Giant tobacco plants that stay young forever
Tobacco plants bloom when they are just a few months old – and then they die. Now, researchers have located a genetic switch which can keep the plants young for years and which permits unbounded growth. In short, an ideal source of biomass.
The life of tobacco plants is short. They grow for around three to four months, followed by flowering and then die. Their size is also limited, with plants only growing to about one-and-a-half to two meters tall. Now, researchers at the Fraunhofer Institute for Molecular Biology and Applied Ecology IME in Münster have located the tobacco plant’s very own fountain of youth, which means they can keep it forever young. The Münster-based researchers discovered a genetic switch which can prevent the plants from change blooming to flowering. This also averts the plants’ early change demise to senescence – and suppresses the factor that halts growth. “The first of our tobacco plants is now almost eight years old but it still just keeps on growing and growing,” says Professor Dirk Prüfer, head of the Department of Functional and Applied Genomics at the IME. “Although we regularly cut it, it’s six-and-a-half meters tall. If our greenhouse were a bit higher, it would probably be even bigger. Its stem is already ten centimeters in diameter.” Whereas in normal tobacco plants the leaves, which grow from the bottom of the stem, soon turn yellow and drop off, the IME plant’s leaves stay healthy and green. This is why the scientists have christened their modified plant species “forever young”.

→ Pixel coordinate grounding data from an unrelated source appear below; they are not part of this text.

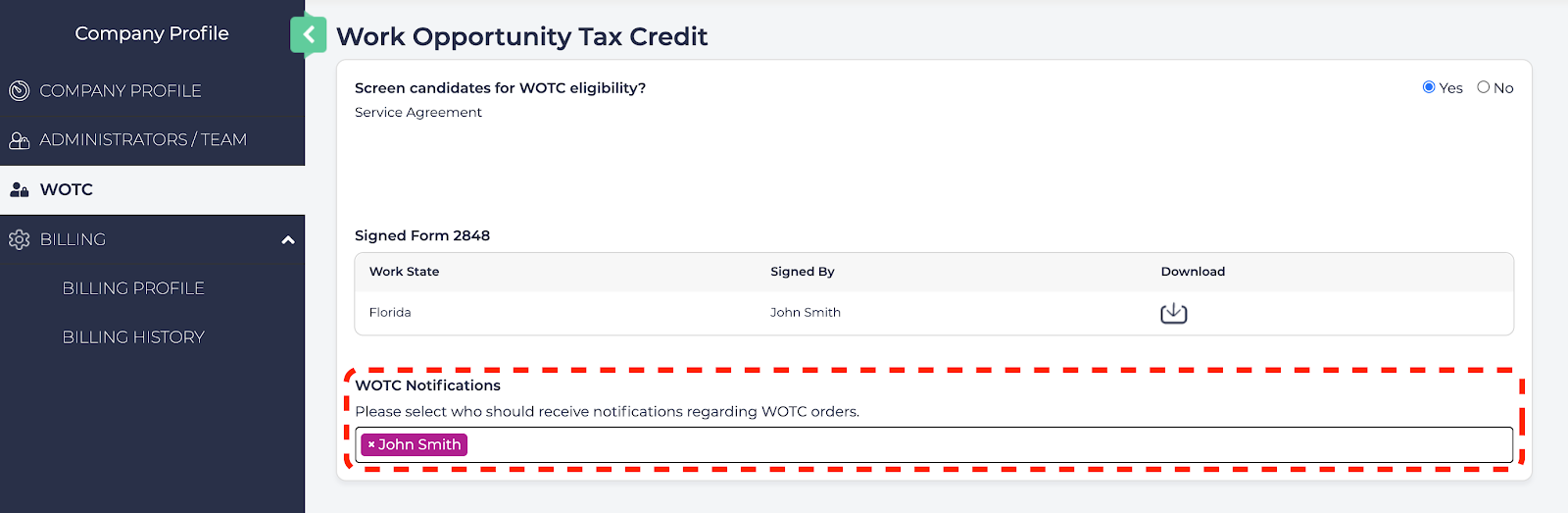Screen dimensions: 1568x513
Task: Open the Company Profile menu item
Action: coord(121,91)
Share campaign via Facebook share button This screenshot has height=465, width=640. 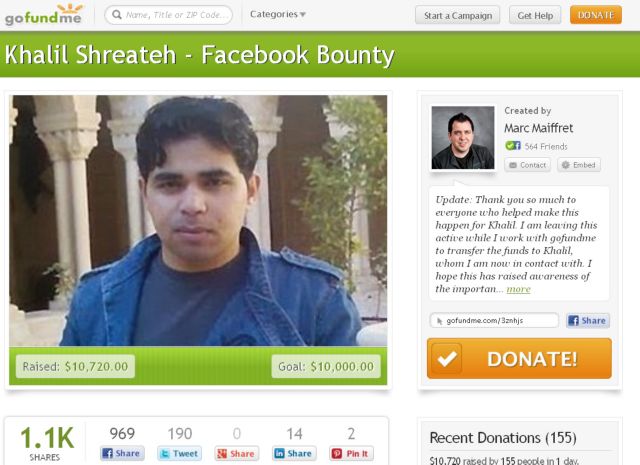click(x=122, y=453)
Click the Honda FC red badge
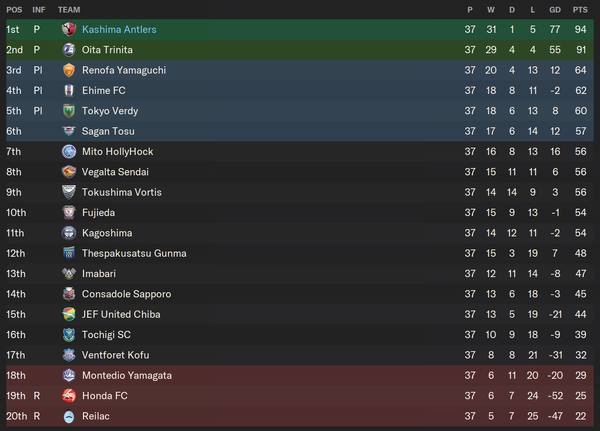The image size is (600, 431). (69, 396)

But what exactly do researchers do to give the plants eternal youth and make them capable of unbounded growth? “We modify the expression of a certain gene – or rather, the information contained within it – so that the plant’s flowering is delayed,” explains Prüfer. Researchers then insert the modified gene back into the plant using a bacterium. The role of the bacterium is to act as a sort of shuttle service for the modified gene.
Producing more biomass
The principle is transferable and could be used on other kinds of plants; at the moment, the scientists are working also on potato plants on behalf of a Japanese chemical company. They use their knowledge to get crops to yield a far greater amount of biomass. In the case of potatoes, this means a great deal more starch. “If we want to guarantee security of supply for foodstuffs and plant-based raw materials, the yield per hectare will have to double by 2050, claims the German Bioeconomy Council. This new technology brings us a great deal nearer to that target,” reckons Prüfer. “However, our method is only likely to deliver success as long as the flowers of the plant in question play no significant role – sugar beet, for instance. It would make no sense to use the technique on rapeseed.” Preventing plants from flowering presents a significant advantage, in that no flowering means no production of seeds or pollen. As a result, plants have no way of reproducing, which means they cannot spread into the environment in an unplanned way.
In the future, the researchers want to go further and be able to disable plants’ growth limits using chemical mutagenesis as well – that is to say, using normal growing techniques. This process involves using chemical additives to bring about changes in a seed’s DNA sequence. The advantage is that a plant grown in this way would no longer be genetically modified but simply a plant grown using standard techniques. “But in order to be able to do that, we first need to gain a better understanding of the deregulation of genes,” says Prüfer, who hopes cultivation experiments might begin next year. Then perhaps normal plants will be in a position to grow tall, too.